El último episodio se produjo este lunes. Tuvieron que llevarlo a Urgencias del Hospital Negrín porque Alejandro se arrancaba las sondas por donde le ponían los tranquilizantes. En Urgencias vivió otro episodio violento y decidieron, por primera vez, mandarlo a la unidad de siquiatría para controlarlo. Pero no es una unidad preparada para atender a niños, se ven cosas que serían peor para Alejandro. Por eso lo mandarán a casa en unas horas. ¿Y qué hacemos ahora con mi hijo? La pregunta me la hacía ayer en los micrófonos de El Correíllo el padre de Alejandro. Es la pregunta que lleva 5 años haciendo a los servicios sociales del ayuntamiento, del cabildo y del gobierno canario. Antes, cuando no había crisis, no había centros ni recursos humanos ni técnicos. Ahora no hay centros, ni recursos humanos, ni técnicos, ni presupuesto. Eso le dicen desde las instituciones que programan millonarias óperas, que proyectan millonarios trenes, que despliegan millonarias policías canarias.

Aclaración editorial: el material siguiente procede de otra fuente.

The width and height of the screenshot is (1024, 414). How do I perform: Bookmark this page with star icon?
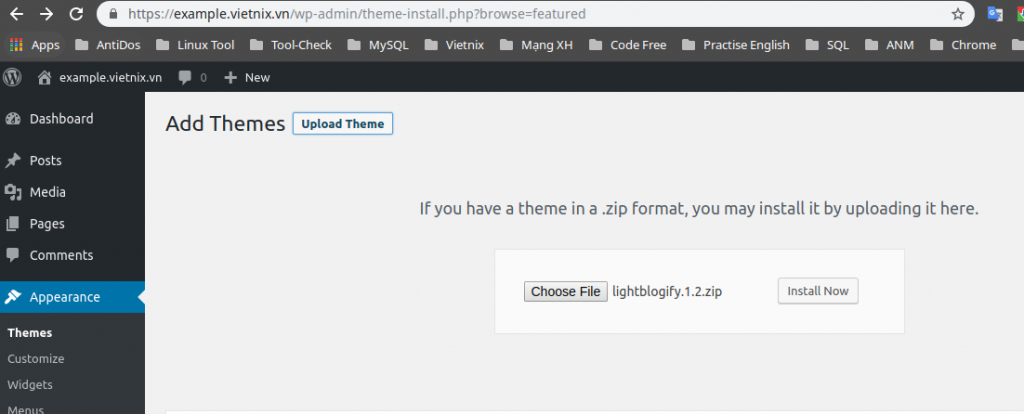957,14
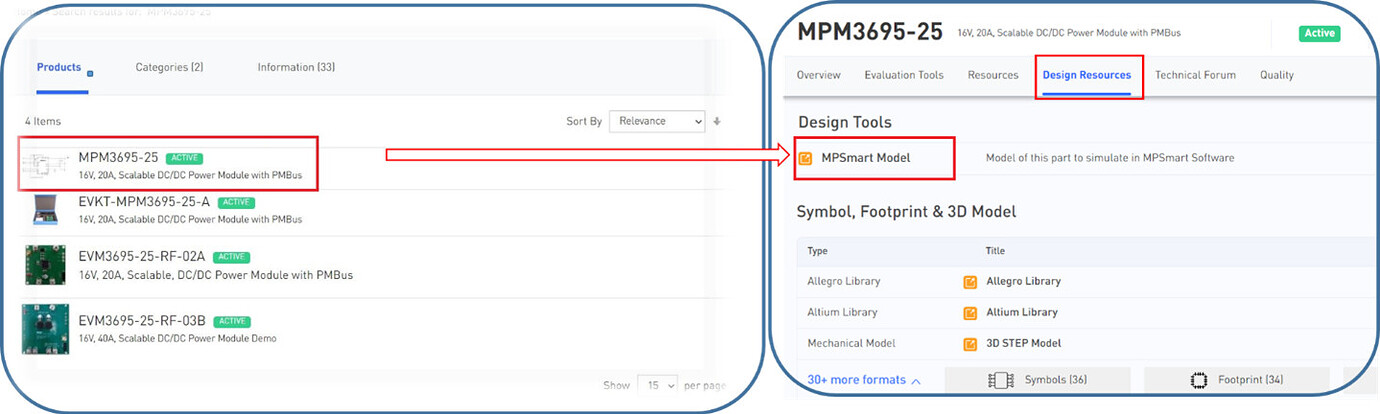Click the small badge beside Products tab
This screenshot has height=414, width=1380.
point(91,73)
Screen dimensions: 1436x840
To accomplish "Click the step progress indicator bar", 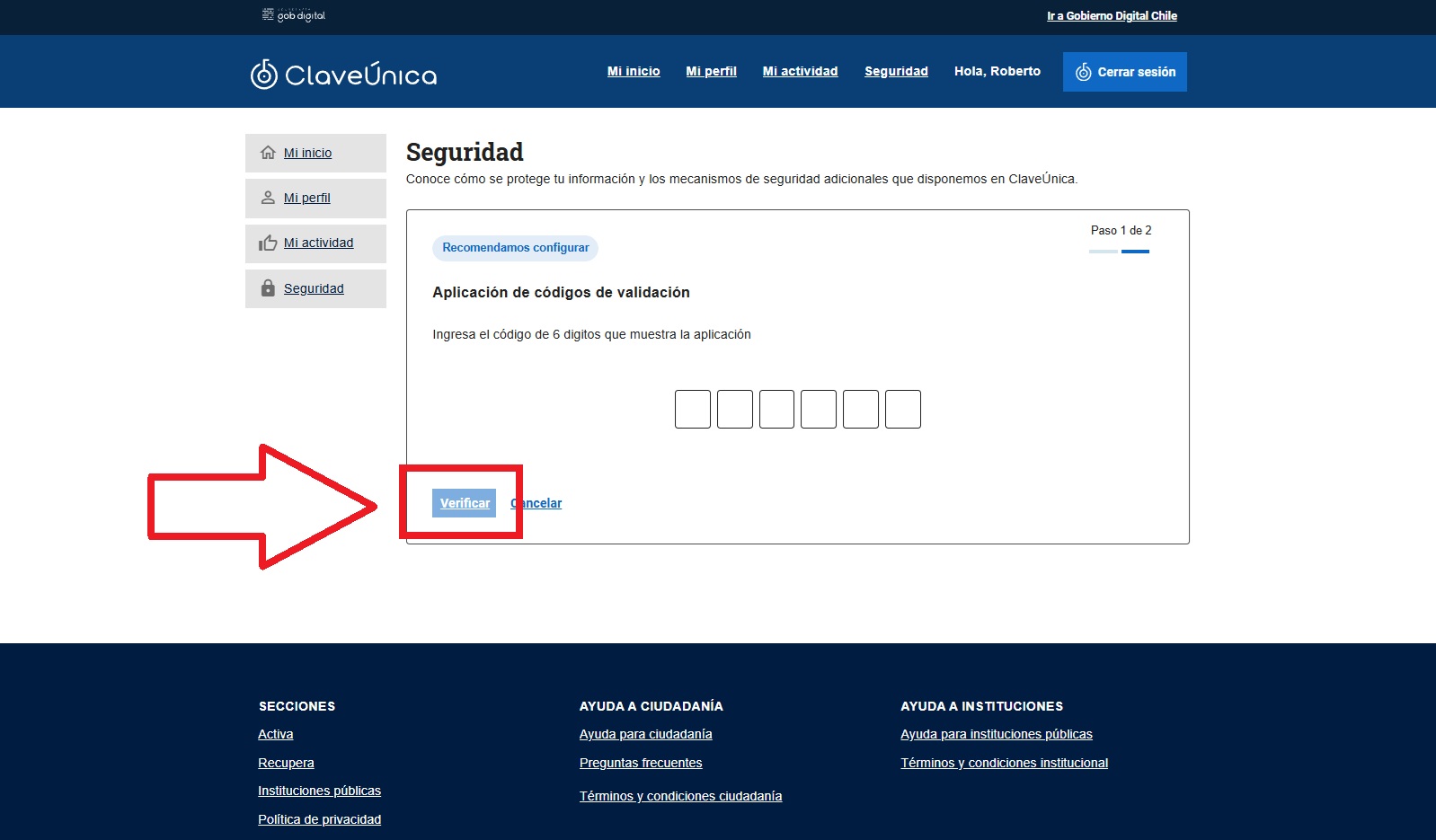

¿Y la ley de Dependencia? Anoche mismo el presidente Paulino Rivero decía que “Canarias tenía ya un sistema de dependencia propio, que no lo miran en esos informes estatales”. Totalmente propio: después de dos años esperando el 23 de agosto del año pasado un informe de la consejería de Bienestar Social reconocía que Alejandro tiene el segundo máximo grado de dependencia. Hasta ayer mismo, un año después, no le ha llegado un euro ni un trabajador social de apoyo a su familia.

Hace una semana Helio Ayala, el padre de Alejandro, escribía un conmovedor artículo titulado “Me declaro en desamparo”, lo mandó a otros periódicos que no lo han publicado. Alejandro ha tenido suerte porque tiene unos padres y unos hermanos preparados, que han sabido estar ahí, que han podido responderle. Pero que a nadie extrañe si pasado mañana descubrimos en alguna cueva perdida de esta isla o de otra a un adolescente atado a una cadena o en una jaula, porque hay familias sin formación, sin preparación, sin posibilidades de estar pendientes 24 horas de casos así. Cuando aparezca algún caso diremos que sus padres son unos monstruos, unos secuestradores, unos bestias. Pero a lo mejor sólo son unos ignorantes que no sabían reaccionar y no tuvieron a nadie que les apoyara.

Desde la Dirección del Menor y la Familia recomiendan a los padres de Alejandro que lo manden a un centro privado en la Península, pero no les garantizan todo el apoyo económico necesario. La inmensa mayoría de los casos de autismo no tienen este problema de agresividad, en Gran Canaria hay apenas 5 ó 6 casos. Para que el gobierno se comprometa tendrían que dejar a Alejandro en la calle, pasando hambre, entonces vendrían desde el gobierno a salvarlo de unos padres malos, de unos monstruos. ¡Qué paradojas! La Dirección General de Protección al Menor y la Familia no protege ni al menor ni a su familia. No hay que generalizar, este gobierno a veces sí protege a la familia: ahí tenemos al cuñado de Soria con su sueldo de 100.000 euros, o a la hermana del interventor de Hacienda cobrando un salario público por trabajar para el partido. ¡Qué asco!